§ SUPPLIED DATA:

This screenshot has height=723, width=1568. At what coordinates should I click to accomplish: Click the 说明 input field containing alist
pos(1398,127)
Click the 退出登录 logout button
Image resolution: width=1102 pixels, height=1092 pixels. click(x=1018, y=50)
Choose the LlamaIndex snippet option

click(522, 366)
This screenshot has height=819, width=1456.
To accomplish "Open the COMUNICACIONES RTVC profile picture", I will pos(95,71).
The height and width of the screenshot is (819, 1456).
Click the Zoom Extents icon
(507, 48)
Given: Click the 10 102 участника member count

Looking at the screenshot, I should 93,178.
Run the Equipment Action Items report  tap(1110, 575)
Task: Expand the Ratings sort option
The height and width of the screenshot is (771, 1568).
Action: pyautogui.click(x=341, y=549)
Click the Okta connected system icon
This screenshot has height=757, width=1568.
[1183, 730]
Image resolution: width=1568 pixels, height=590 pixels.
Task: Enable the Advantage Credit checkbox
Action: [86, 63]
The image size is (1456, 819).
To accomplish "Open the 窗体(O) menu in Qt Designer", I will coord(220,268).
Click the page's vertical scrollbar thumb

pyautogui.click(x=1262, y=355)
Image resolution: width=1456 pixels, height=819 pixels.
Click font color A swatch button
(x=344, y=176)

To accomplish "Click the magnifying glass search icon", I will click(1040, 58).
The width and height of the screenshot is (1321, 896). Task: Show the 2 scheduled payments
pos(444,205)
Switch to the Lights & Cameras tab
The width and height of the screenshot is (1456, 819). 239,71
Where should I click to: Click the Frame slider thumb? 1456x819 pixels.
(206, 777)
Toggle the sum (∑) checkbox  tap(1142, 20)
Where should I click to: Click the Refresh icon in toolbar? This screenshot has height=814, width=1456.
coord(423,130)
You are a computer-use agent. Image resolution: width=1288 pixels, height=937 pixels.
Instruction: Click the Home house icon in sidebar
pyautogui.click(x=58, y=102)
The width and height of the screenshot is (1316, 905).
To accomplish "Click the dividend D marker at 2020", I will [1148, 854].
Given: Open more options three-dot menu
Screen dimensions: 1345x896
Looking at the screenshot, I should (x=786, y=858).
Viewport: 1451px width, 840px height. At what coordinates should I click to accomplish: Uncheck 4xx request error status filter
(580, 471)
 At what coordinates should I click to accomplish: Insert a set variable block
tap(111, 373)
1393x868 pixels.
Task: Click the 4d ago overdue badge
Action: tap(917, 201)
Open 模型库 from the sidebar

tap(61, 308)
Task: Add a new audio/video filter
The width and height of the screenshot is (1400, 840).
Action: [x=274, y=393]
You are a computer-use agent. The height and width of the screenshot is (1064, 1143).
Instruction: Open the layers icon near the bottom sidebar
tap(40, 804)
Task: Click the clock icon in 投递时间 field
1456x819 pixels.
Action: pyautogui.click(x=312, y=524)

§ EXERCISE DETAILS: Retype exactly the span of lines from the one with "This screenshot has height=819, width=1456." through the one with "Given: Open more options three-dot menu"; include both ends and omit the rest of the material.

§ EXERCISE OUTPUT:
This screenshot has height=819, width=1456.
To accomplish "Open the COMUNICACIONES RTVC profile picture", I will pos(95,71).
The height and width of the screenshot is (819, 1456).
Click the Zoom Extents icon
(507, 48)
Given: Click the 10 102 участника member count

Looking at the screenshot, I should 93,178.
Run the Equipment Action Items report  tap(1110, 575)
Task: Expand the Ratings sort option
The height and width of the screenshot is (771, 1568).
Action: pyautogui.click(x=341, y=549)
Click the Okta connected system icon
This screenshot has height=757, width=1568.
[1183, 730]
Image resolution: width=1568 pixels, height=590 pixels.
Task: Enable the Advantage Credit checkbox
Action: [86, 63]
The image size is (1456, 819).
To accomplish "Open the 窗体(O) menu in Qt Designer", I will coord(220,268).
Click the page's vertical scrollbar thumb

pyautogui.click(x=1262, y=355)
Image resolution: width=1456 pixels, height=819 pixels.
Click font color A swatch button
(x=344, y=176)

To accomplish "Click the magnifying glass search icon", I will click(1040, 58).
The width and height of the screenshot is (1321, 896). Task: Show the 2 scheduled payments
pos(444,205)
Switch to the Lights & Cameras tab
The width and height of the screenshot is (1456, 819). 239,71
Where should I click to: Click the Frame slider thumb? 1456x819 pixels.
(206, 777)
Toggle the sum (∑) checkbox  tap(1142, 20)
Where should I click to: Click the Refresh icon in toolbar? This screenshot has height=814, width=1456.
coord(423,130)
You are a computer-use agent. Image resolution: width=1288 pixels, height=937 pixels.
Instruction: Click the Home house icon in sidebar
pyautogui.click(x=58, y=102)
The width and height of the screenshot is (1316, 905).
To accomplish "Click the dividend D marker at 2020", I will [1148, 854].
Given: Open more options three-dot menu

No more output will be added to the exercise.